**Try it**
The expected output is a copy of every line in the records with the string "computer".
Material to process START
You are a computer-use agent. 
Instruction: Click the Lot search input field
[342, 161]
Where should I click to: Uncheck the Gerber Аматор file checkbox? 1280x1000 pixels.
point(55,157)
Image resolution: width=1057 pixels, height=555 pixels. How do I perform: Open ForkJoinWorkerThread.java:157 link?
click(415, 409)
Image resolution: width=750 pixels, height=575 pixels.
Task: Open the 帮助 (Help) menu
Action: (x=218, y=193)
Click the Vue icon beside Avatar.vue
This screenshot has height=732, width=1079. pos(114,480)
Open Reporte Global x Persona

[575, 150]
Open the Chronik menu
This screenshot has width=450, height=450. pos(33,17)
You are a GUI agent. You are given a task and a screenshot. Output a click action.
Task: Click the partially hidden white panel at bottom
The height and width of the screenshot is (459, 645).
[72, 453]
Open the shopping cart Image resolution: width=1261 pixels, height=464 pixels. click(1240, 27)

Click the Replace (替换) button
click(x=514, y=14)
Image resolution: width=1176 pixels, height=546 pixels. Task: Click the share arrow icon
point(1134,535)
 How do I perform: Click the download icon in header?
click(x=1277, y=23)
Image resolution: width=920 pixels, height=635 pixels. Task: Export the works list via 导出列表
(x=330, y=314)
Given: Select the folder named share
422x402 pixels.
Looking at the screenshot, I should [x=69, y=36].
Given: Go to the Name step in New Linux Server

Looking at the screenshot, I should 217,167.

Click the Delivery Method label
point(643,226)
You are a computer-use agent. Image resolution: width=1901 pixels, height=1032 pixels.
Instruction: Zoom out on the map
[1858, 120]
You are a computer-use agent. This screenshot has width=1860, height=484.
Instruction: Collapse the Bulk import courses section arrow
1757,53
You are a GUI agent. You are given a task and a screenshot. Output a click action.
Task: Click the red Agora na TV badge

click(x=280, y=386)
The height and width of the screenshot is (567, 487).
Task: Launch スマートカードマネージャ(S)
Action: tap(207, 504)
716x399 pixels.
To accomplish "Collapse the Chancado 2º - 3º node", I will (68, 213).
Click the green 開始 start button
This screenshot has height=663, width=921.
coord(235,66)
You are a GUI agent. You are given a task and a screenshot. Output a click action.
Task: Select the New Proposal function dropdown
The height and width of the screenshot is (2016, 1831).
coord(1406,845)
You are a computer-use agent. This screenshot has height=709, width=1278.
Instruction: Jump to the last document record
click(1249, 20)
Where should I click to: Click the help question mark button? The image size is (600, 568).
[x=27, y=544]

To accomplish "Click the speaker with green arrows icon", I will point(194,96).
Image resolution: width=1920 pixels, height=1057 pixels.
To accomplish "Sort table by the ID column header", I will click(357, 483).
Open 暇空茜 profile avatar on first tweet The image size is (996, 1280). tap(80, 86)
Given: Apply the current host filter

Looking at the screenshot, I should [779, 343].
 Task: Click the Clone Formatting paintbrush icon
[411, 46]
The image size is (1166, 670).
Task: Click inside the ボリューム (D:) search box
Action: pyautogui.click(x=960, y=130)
Material to process END
**Response to this exercise**
You are a computer-use agent. 
You are a computer-use agent. Image resolution: width=1901 pixels, height=1032 pixels.
You are a computer-use agent. This screenshot has width=1860, height=484.
You are a computer-use agent. This screenshot has height=709, width=1278.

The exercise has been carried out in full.